William uses an iPhone 3GS and an iPod and wants to upgrade to an Android phone. Leo says that if he wants to move from an iPod to an iPhone, that's really easy via iTunes. For music he bought awhile ago through iTunes, however, he can't move that to Android. He'll have to strip all the DRM out by paying $25 for iTunes Match. Then he can download all the music back from Match with DRM free versions, and with better quality sound. There are some apps that will enable him to move his music from the iPhone to Android.
Dennis got an iPhone 6s Plus a few months ago and he can't seem stop the storage from filling up his phone. Leo says that the iPhone caches a lot of data. If he plugs it into his computer, he can take a look at it in iTunes. It will show him a graphical representation of the space used in "other." The only real way to clean it up is to backup the iPhone, erase it, and then restore it. That will get rid of all the cached stuff. He can go into Settings > General > Storage and Usage, and clear everything out piece by piece.

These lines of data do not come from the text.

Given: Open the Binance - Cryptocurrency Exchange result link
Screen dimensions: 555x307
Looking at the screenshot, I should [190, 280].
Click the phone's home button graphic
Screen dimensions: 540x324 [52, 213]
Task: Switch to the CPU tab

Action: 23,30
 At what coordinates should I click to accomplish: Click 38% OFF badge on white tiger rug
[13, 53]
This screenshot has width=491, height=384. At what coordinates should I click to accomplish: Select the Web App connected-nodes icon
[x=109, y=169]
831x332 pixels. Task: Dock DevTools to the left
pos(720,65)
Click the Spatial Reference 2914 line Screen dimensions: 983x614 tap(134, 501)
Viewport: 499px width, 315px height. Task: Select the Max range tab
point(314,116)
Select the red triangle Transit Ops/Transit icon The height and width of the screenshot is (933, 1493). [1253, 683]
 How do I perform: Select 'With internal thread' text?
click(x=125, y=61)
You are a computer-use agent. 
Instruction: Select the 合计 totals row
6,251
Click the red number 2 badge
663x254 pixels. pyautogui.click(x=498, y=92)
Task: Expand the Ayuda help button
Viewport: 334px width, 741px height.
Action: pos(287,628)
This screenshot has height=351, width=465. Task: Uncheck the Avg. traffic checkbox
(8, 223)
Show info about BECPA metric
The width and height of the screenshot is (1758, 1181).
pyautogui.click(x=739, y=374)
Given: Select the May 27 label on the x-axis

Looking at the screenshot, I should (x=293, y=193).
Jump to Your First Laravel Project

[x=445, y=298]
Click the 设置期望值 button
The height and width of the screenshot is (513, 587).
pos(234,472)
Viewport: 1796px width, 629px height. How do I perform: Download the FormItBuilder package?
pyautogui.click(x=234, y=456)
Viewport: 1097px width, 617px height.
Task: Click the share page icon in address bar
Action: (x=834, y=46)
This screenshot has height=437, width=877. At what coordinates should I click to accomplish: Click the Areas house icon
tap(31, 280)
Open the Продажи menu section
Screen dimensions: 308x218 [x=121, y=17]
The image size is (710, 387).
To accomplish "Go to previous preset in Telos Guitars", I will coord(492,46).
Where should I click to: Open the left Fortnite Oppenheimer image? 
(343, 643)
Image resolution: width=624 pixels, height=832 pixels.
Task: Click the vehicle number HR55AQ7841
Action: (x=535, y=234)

Connie has her iTunes music on an external hard drive and once she's copied it over to the computer, she unplugs it and the music disappears. Leo says that's a preference issue in iTunes. She'll want to look where her iTunes Media folder is in the preference settings. iTunes may be looking for it in the external location.
Roland wants to know how he can print his playlist on iTunes. Leo says that iTunes can print either an album list, CD case insert or music list. There's not much choice of the format and he'll end up with a lot of data he may not want. If he could export it into a CSV and then insert it into a spreadsheet, he can choose what he wants.
To export the playlist, he should go to File > Library > Export Playlist. Choose plain text document. Then he can import that into a spreadsheet.
Mark has a music start up and he wants to be able to separate the explicit ones from the regular ones. But with thousands of songs, it's not practical to listen to all of them. How can he do it in a batch format? Leo says the metadata would be the key, if the MP3/AAC has an explicit tag in it. There's a program called MP3 Tag. Wikihow.com has an explanation of how to do this.
Bobbie has ripped all her CDs and is trying to sync them to her iPad, but they won't sync. Leo says it's likely that her iPad is full and just can't take anymore data. Leo says she can manually manage her iTunes music, or she can use playlists. That way she can replace her playlists as needed. She can also use iTunes Match, which for $25 a year, will enable her to stream music from the cloud. She could also get a device that supports Bluetooth or AirPlay. Then she can stream to her home theater or Bose system.
Jay wants to try out new apps, but how can he trust the developers, especially if he has to pay for it? Leo says he longs for the old days of shareware. But then again, security wasn't an issue back then. Leo says that OS X Yosemite and above has a Gatekeeper setting for the App store that can filter out all but Mac App Store Identified developers. This is like a certification, which gives him a bit of more confidence on the developers.